# [REQUIRED TASK]
Please copy out all of the rows below, requests included, with every coordinate in the answers scaled by 1.15 and rounded to a whole number, halves going up. Keep the numbers in the requests as they are.

Rows on where targets appear:
--------------------------------------------------

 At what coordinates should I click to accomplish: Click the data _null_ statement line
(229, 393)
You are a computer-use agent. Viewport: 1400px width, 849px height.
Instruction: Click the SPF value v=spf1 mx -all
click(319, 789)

--------------------------------------------------

# [WRITTEN REPLY]
 At what coordinates should I click to accomplish: Click the data _null_ statement line
(263, 452)
You are a computer-use agent. Viewport: 1400px width, 849px height.
Instruction: Click the SPF value v=spf1 mx -all
click(367, 907)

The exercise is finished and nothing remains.